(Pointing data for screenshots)
►
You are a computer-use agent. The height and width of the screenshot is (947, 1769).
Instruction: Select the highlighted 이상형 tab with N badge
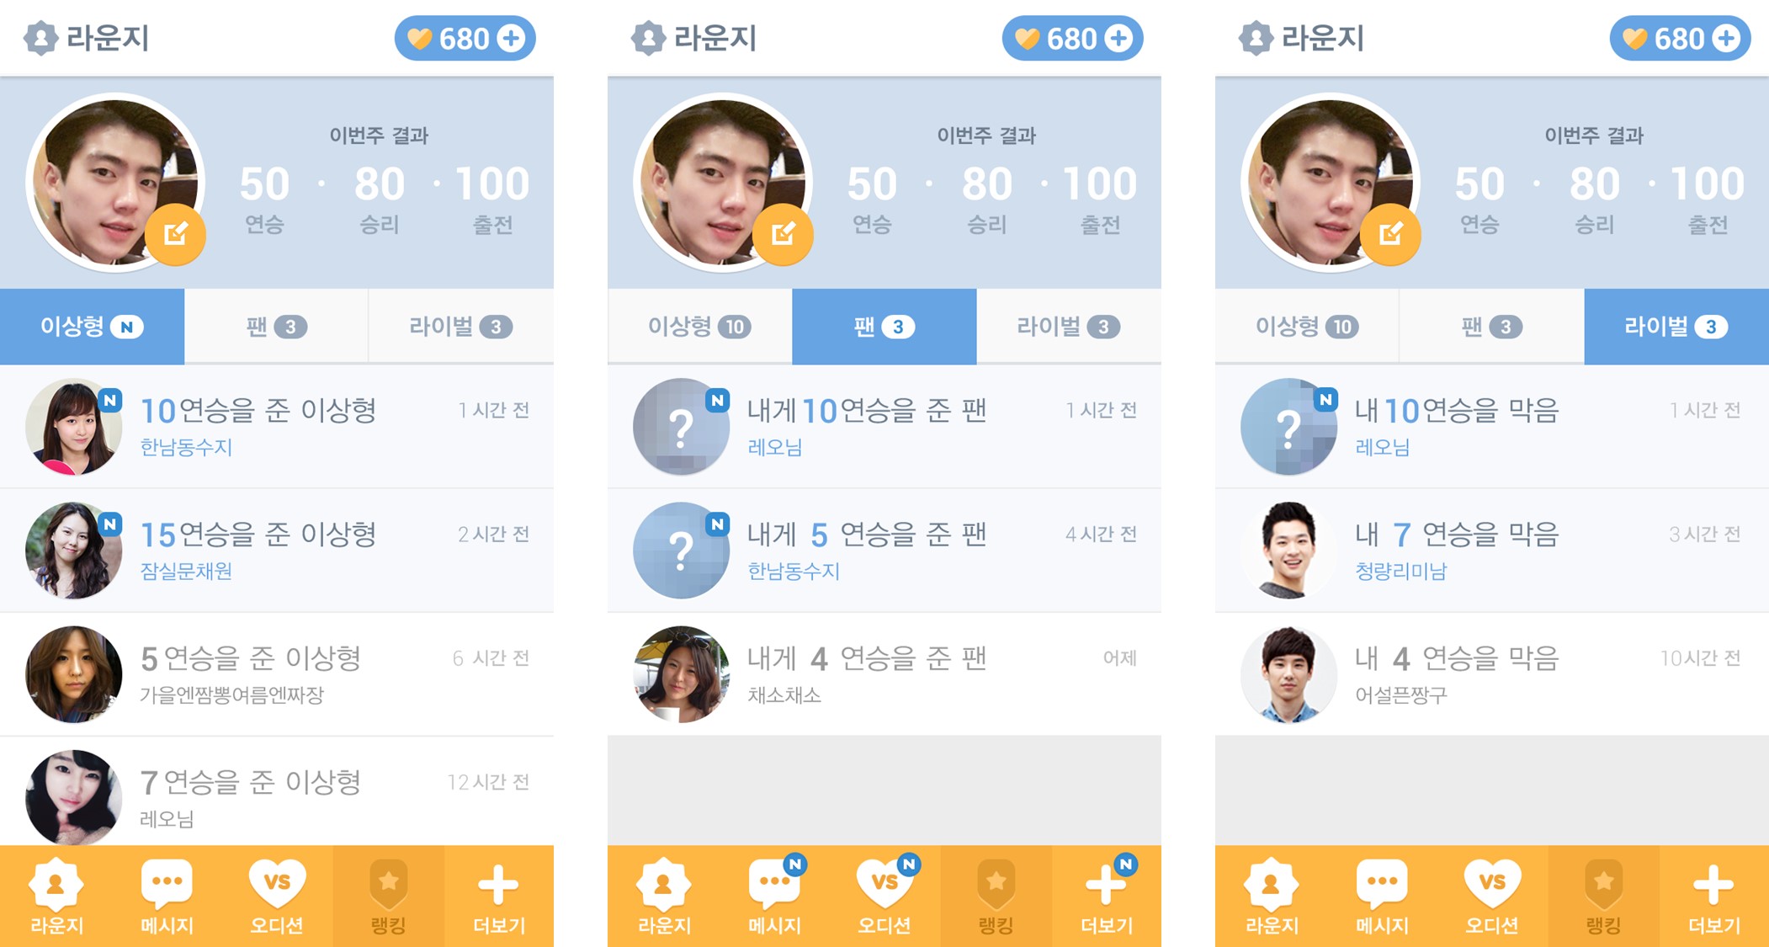pos(92,327)

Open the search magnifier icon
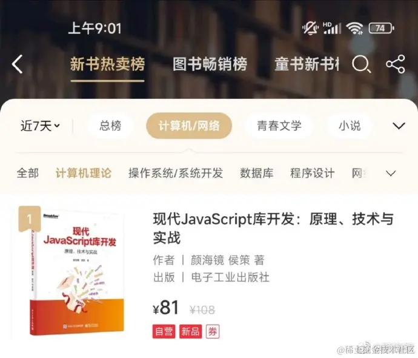(362, 64)
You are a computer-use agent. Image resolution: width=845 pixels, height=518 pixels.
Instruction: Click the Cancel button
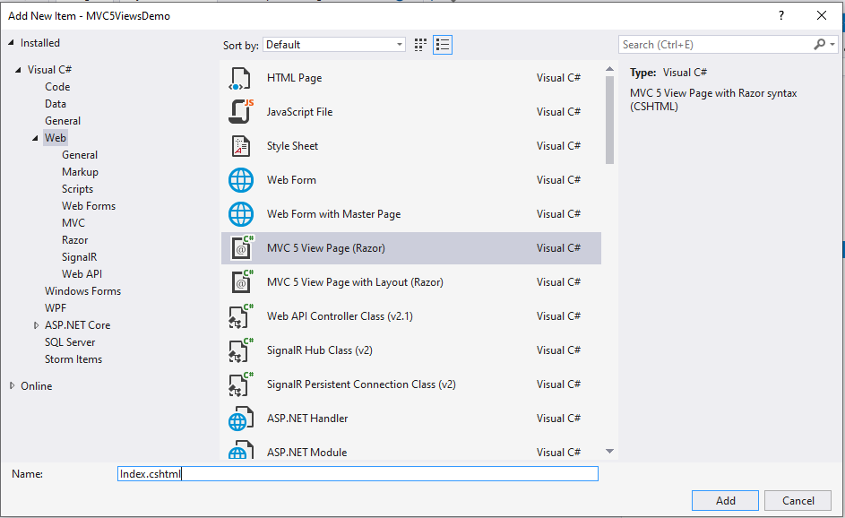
◄
### Set problem:
Please copy the listing word for word, starting with the line that contains "Open the search magnifier icon" and continuing through the end of the listing. Leave out the pictures.

### Task result:
Open the search magnifier icon
(362, 64)
You are a computer-use agent. Image resolution: width=845 pixels, height=518 pixels.
Instruction: Click the Cancel button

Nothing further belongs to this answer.